=== Section Start ===
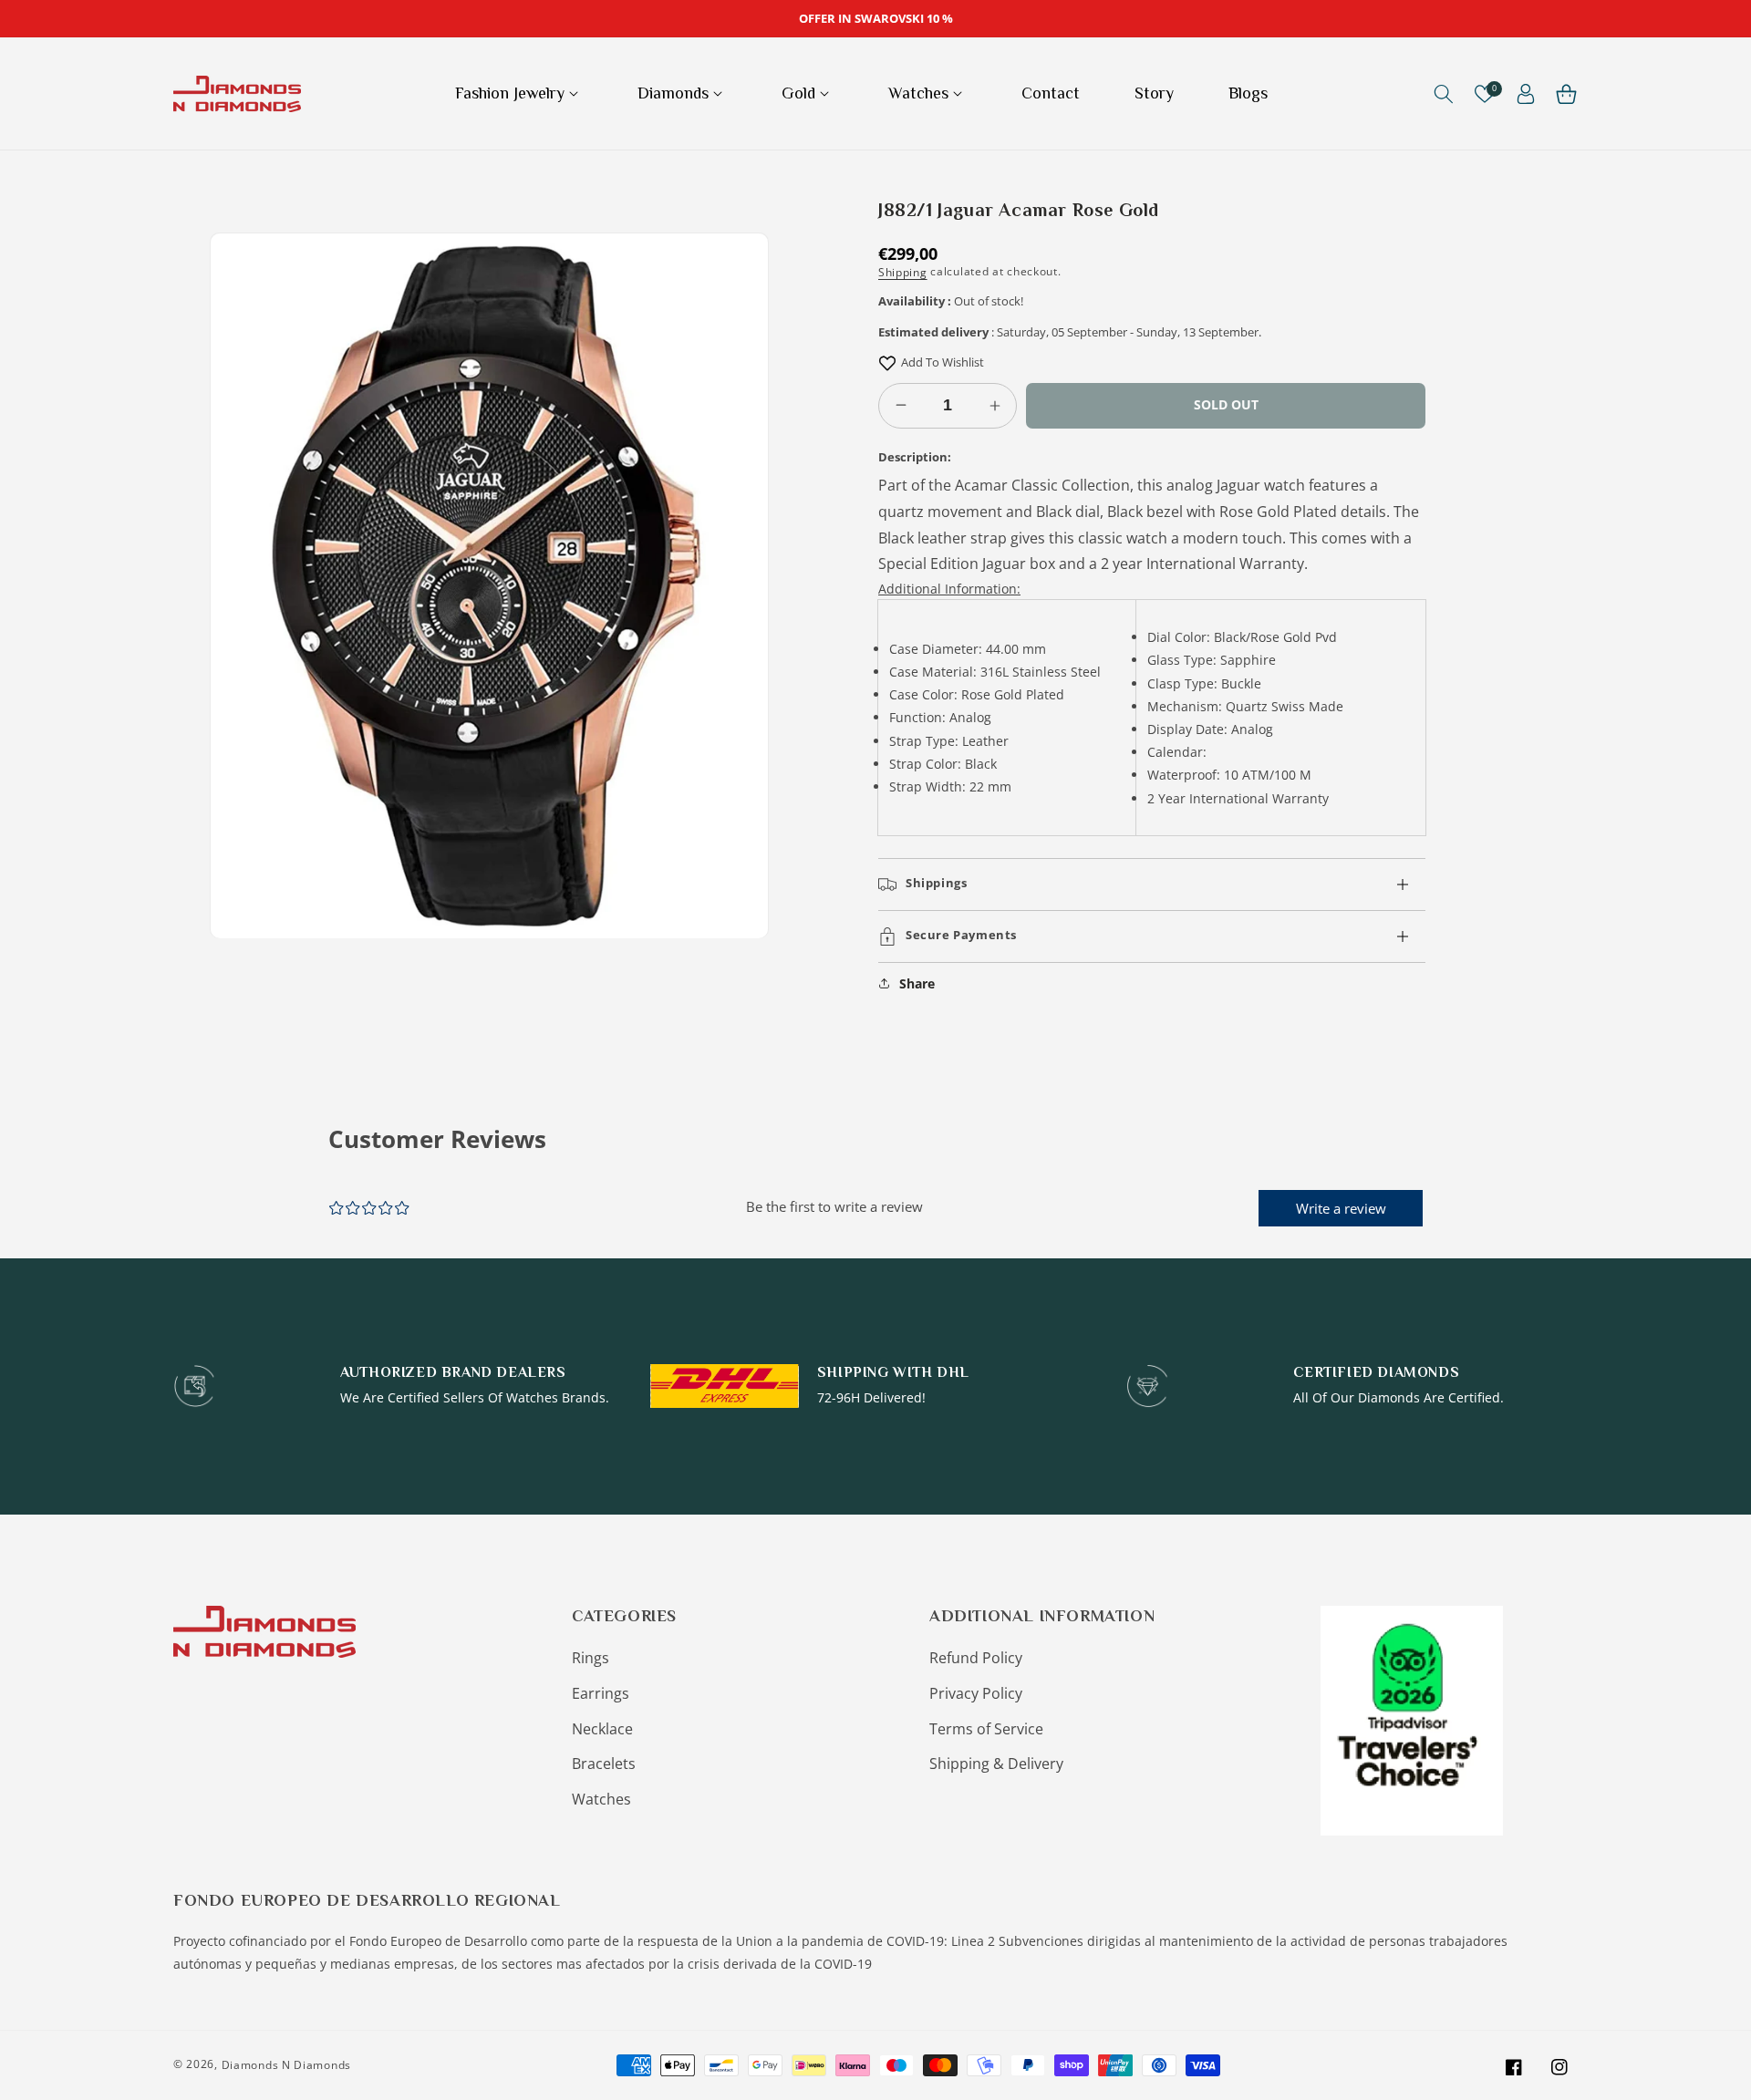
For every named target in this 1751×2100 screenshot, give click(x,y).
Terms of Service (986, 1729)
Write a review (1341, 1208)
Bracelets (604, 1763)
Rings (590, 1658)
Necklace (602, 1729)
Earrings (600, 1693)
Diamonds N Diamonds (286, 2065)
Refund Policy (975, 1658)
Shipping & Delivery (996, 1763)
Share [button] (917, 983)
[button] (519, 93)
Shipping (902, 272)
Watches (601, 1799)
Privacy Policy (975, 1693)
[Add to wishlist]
=== Section End ===
YOUR GOAL: Write out every record exactly. Leave the pictures out.

ANSWER BOX:
For every named target in this 1751×2100 screenshot, give click(x,y).
Terms of Service (986, 1729)
Write a review (1341, 1208)
Bracelets (604, 1763)
Rings (590, 1658)
Necklace (602, 1729)
Earrings (600, 1693)
Diamonds N Diamonds (286, 2065)
Refund Policy (975, 1658)
Shipping & Delivery (996, 1763)
Share [button] (917, 983)
[button] (519, 93)
Shipping (902, 272)
Watches (601, 1799)
Privacy Policy (975, 1693)
[Add to wishlist]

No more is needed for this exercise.